··· Provided passage ···
For the Certificate alert, click the link that reads "SHOW DETAILS (1 triggered alert)"

Each TLSPK alert in PagerDuty is accompanied by a "View in TLS Protect For Kubernetes" link, taking the user directly to the high-risk Certificate as reported in TLSPK. Click the link and keep the page open as we complete the next step.

Resolve the error

Obviously the intention is to address each alert, and this one is no exception. The Certificate entered an error state in TLSPK because the "self-signed" ClusterIssuer did not exist when the Certificate was created. Let's introduce the missing ClusterIssuer by making an adjustment to the TLSPK Installation manifest.

kubectl patch installation jetstack-secure --type merge --patch-file <(cat << EOF
  spec:
    issuers:
      - name: self-signed
        clusterScope: true
        selfSigned: {}
EOF
)

When a desired state is not achievable in Kubernetes, it will continue to retry. With the missing ClusterIssuer now in place the Kubernetes Secrets for the Certificate will be issued and, after about one minute, the error state shown in TLSPK will be rescinded.
···
> [Given instruction 1]
Transcribe the TLSPK alert walkthrough starting at "Each TLSPK alert" and ending at "the next step.".
> [Given instruction 2]
Write the next part of the TLSPK alert walkthrough, picking up after its final sentence.
The records below come from a source separate from the TLSPK alert walkthrough.
··· Data provided ···
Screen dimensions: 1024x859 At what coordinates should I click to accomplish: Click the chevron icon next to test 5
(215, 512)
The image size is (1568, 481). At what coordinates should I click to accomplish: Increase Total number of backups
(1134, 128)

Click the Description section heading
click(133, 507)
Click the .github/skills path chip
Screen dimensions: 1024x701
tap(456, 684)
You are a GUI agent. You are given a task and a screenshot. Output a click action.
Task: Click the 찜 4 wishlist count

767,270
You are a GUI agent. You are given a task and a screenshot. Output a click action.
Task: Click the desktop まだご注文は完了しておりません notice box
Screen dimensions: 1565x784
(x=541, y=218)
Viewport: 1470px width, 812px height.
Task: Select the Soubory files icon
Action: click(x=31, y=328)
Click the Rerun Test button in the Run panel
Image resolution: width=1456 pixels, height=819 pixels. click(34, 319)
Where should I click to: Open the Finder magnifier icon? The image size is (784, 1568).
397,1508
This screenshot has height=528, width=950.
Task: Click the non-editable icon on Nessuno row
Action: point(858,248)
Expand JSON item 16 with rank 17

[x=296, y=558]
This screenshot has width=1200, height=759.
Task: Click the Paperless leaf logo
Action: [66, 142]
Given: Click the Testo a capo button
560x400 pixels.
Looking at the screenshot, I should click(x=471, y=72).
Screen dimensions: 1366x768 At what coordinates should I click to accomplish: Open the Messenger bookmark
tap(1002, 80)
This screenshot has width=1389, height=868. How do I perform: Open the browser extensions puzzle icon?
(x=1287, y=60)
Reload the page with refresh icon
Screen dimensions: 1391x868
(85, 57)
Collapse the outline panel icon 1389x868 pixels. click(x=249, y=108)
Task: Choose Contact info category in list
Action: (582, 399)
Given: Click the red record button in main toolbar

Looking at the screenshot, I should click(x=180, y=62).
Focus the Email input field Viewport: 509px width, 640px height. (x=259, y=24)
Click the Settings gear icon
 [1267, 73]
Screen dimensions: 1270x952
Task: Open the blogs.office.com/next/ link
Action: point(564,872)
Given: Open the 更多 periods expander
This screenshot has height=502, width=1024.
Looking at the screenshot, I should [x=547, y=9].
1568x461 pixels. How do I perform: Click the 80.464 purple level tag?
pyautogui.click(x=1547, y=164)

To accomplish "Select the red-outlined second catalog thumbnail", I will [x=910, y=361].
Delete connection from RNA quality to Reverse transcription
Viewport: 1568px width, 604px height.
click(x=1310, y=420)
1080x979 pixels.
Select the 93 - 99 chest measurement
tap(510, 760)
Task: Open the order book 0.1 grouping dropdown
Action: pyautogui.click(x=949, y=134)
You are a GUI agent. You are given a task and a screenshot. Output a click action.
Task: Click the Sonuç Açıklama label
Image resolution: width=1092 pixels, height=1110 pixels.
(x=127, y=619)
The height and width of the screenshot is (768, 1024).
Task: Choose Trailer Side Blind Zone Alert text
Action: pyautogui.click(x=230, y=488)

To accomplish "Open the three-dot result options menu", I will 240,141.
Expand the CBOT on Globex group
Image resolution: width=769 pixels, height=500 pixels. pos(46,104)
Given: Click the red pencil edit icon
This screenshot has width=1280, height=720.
···
> [Exercise response 1]
Each TLSPK alert in PagerDuty is accompanied by a "View in TLS Protect For Kubernetes" link, taking the user directly to the high-risk Certificate as reported in TLSPK. Click the link and keep the page open as we complete the next step.

> [Exercise response 2]
The case for Venafi TLS Protect For Kubernetes

The example you just saw was simple in the extreme. One cluster, one Certificate issued one way and only one failure mode. Imagine scaling this up to dozens of clusters which may not even use cert-manager yet. Imagine hundreds of undocumented Certificates, built without modern guardrails and sleepwalking towards expiry.

Venafi TLS Protect For Kubernetes provides the capabilities needed to enable effective machine identity management for OpenShift and Kubernetes clusters in the Enterprise.

So look out for more demos like this, revealing how effective machine identity management can accelerate your cloud native development and prevent application outages or security breaches.

This chapter is complete.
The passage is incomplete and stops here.